Abstract 2704
Background
Chemotherapy dose modifications to manage adverse events (AEs) is common in clinical practice. In NAPOLI-1 (NCT01494506), a randomized phase 3 study in patients with metastatic pancreatic cancer previously treated with gemcitabine-based therapy, nal-IRI+5-FU/LV improved overall survival (OS; primary endpoint) vs 5-FU/LV (6.1 mos vs 4.2 mos; HR = 0·67, 95% CI 0.49–0.92; P = 0.012). The study protocol permitted dose modifications (reduction or delay) to address toxicity. In this exploratory post-hoc analysis, we evaluated the impact of nalIRI dose modifications on overall survival (OS) and progression-free survival (PFS).
Methods
All pts enrolled under protocol v2 who received nal-IRI+5-FU/LV during the first 6 wks were included in the analysis. Pts were grouped according to those with dose modification or those without dose modification. Dose reduction was defined as any decrease from initial dose, delay as any dosing delay >3 days from target date. Pts without dose modification received the first 3 scheduled doses of nal-IRI+5-FU/LV without qualifying delay/reduction. OS and PFS (KaplanMeier estimates) were compared within the nal-IRI+5-FU/LV arm. Unstratified hazard ratios (HRs) were calculated using Cox regression.
Results
Among pts in the nal-IRI+5-FU/LV arm (n = 93), 40 pts had no dose modification and 53 had a dose modification (delay, n = 49; reduction, n = 34). Within the nal-IRI+5-FU/LV arm, there was no significant difference in median OS or PFS between pts with vs without dose modification (Table).
Conclusions
Dose modification of nal-IRI+5-FU/LV in the first 6 wks does not significantly impact OS or PFS compared to patients without dose modifications.

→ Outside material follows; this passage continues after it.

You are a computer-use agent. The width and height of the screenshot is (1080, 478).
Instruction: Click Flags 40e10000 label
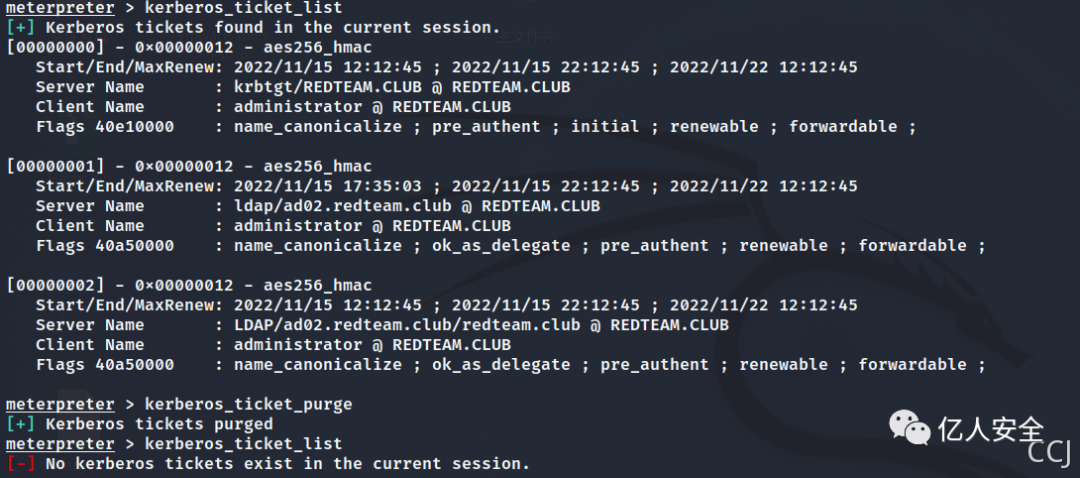pyautogui.click(x=105, y=127)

This suggests that tolerability-guided dose modification of nal-IRI does not adversely affect efficacy outcomes.Table: 734P
| Median OS | Median PFS | |||||
|---|---|---|---|---|---|---|
| Pts (n) | Months | HR (95% CI) | Pts (n) | Months | HR (95% CI) | |
| nal-IRI+5-FU/LV Delay | 49 | 8.4 | 1.10 (0.71, 1.70) | 49 | 4.2 | 1.03 (0.66, 1.61) |
| nal-IRI+5-FU/LV No delay | 43 | 8.3 | 43 | 4.0 | ||
| nal-IRI+5-FU/LV Reduction | 34 | 9.4 | 0.87 (0.54, 1.39) | 34 | 4.2 | 0.91 (0.56, 1.48) |
| nal-IRI+5-FU/LV No reduction | 48 | 8.4 | 48 | 4.1 |
Clinical trial identification
NCT01494506.
Legal entity responsible for the study
Ipsen Biopharmaceuticals, Inc.
Funding
Ipsen Biopharmaceuticals, Inc.
Editorial Acknowledgement
Editorial assistance for the abstract was provided by The Medicine Group (New Hope, PA); Philip Sjostedt, BPharm; Susan Martin, PhD.
Disclosure
L-T. Chen: Consulting, Advisory role: Bristol-Myers Squibb, Five Prime Therapeutics, Lilly, Merrimack, MSD, Novartis, Ono Pharmaceutical, PharmaEngine, Syncope, Taiwan, TTY Biopharm Research funding (Inst): GlaxoSmithKline, Merck Serono, Novartis, Polaris, TTY Biopharm, Patents, Royalties, Other intellectual property: Anti-alpha-enolase (ENO-1) monoclonal antibody to HuniLife Technology, Taiwan. J. Blanc: Honoraria: Baxalta/Shire, Bayer Schering Pharma, Gilead Sciences; Consulting, Advisory role: Baxalta/Shire, Bristol-Myers Squibb, Novartis, Onxeo; Travel, accommodations, expenses: Bayer Schering Pharma. B. Mirakhur, B. Belanger: Employee, Stock and other ownership interests: Ipsen Biopharmaceuticals, Inc. F.A. de Jong: Employee: Shire; Stock and other ownership interests: Amgen, Shire. T. Bekaii-Saab: Consulting, Advisory role: Amgen, Bayer, Boehringer Ingelheim, Celgene, Genentech/Roche, Glenmark, Lilly, Merrimack, NCCN, Pfizer, Research to practice, Sirtex Medical, Taiho Pharmaceutical; Other relationship: Exelixis, Merck, Polaris. J. Siveke: Consulting, advisory role: Baxalta, Celgene, Lilly, Merrimack Research funding: 4SC, Boehringer Ingelheim, Bristol-Myers Squibb, Celgene, Novartis; Travel, accommodations, expenses: Celgene, Roche. All other authors have declared no conflicts of interest.